**SUPPLIED MATERIAL**:
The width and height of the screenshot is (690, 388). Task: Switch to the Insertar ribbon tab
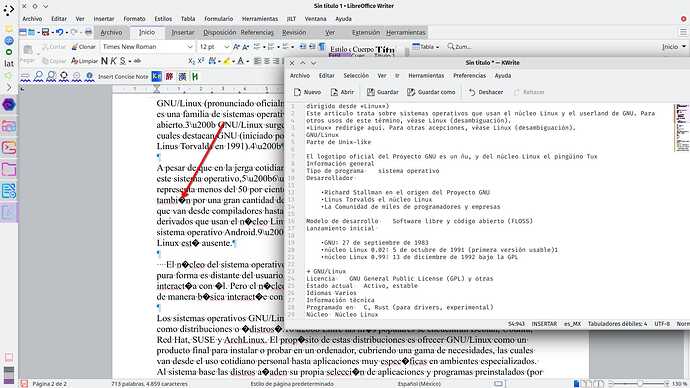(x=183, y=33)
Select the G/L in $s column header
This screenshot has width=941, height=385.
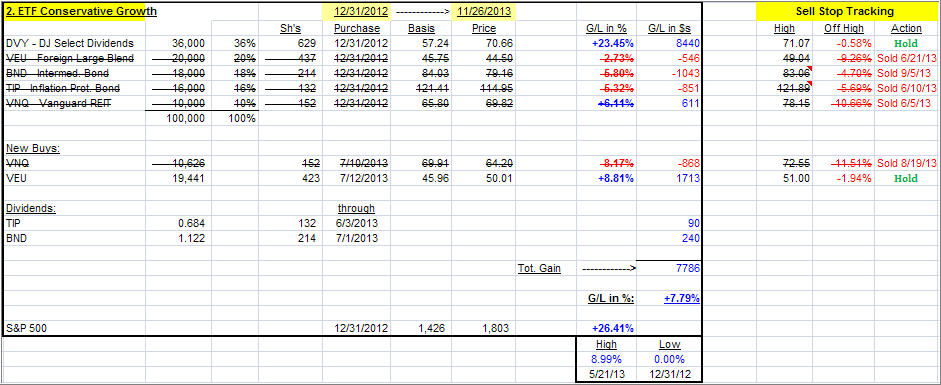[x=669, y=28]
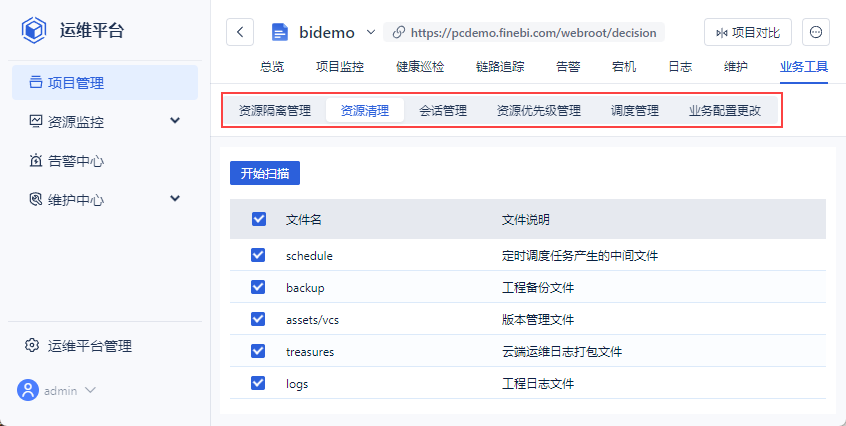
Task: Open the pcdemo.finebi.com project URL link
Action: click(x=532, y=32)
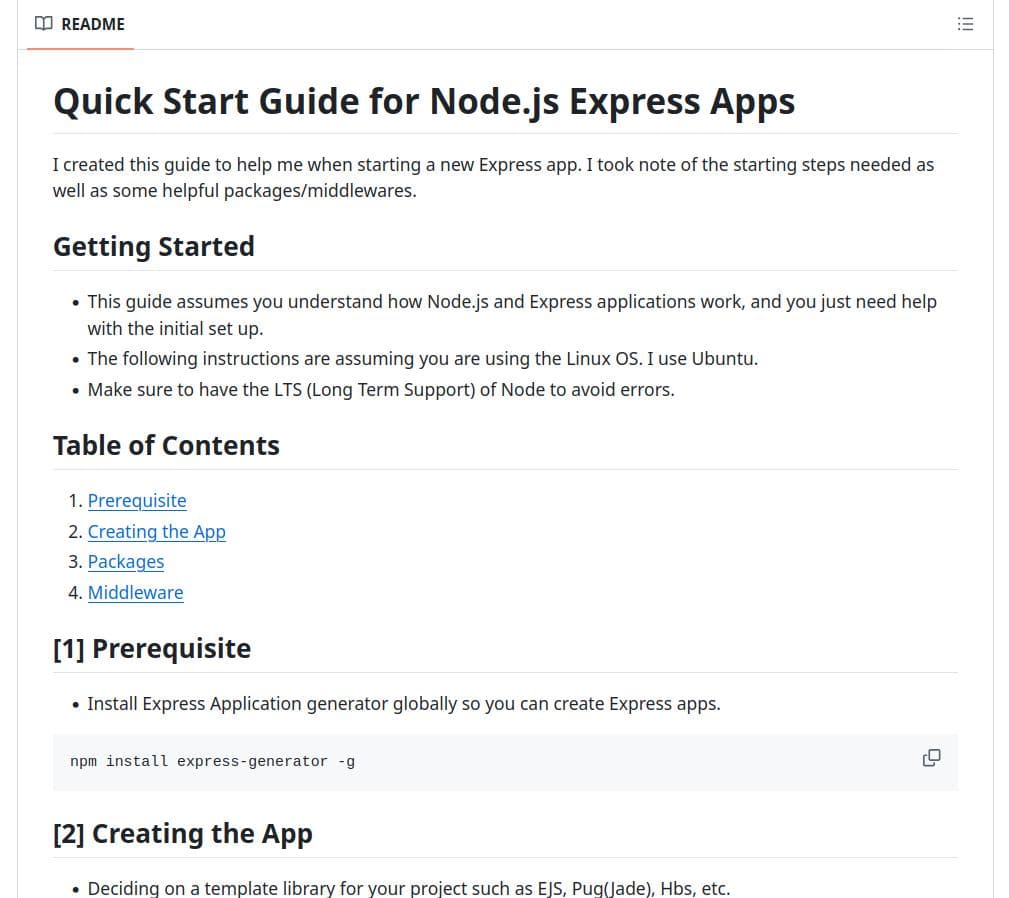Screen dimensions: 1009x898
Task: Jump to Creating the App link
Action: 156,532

**AIM OF THE EXERCISE**: Please retype the records above exactly, leaving every image out.

**FINISHED EXERCISE**:
The width and height of the screenshot is (690, 388). Task: Switch to the Insertar ribbon tab
(x=183, y=33)
Select the G/L in $s column header
This screenshot has width=941, height=385.
[x=669, y=28]
Task: Open the pcdemo.finebi.com project URL link
Action: click(x=532, y=32)
Screen dimensions: 1009x898
Task: Jump to Creating the App link
Action: 156,532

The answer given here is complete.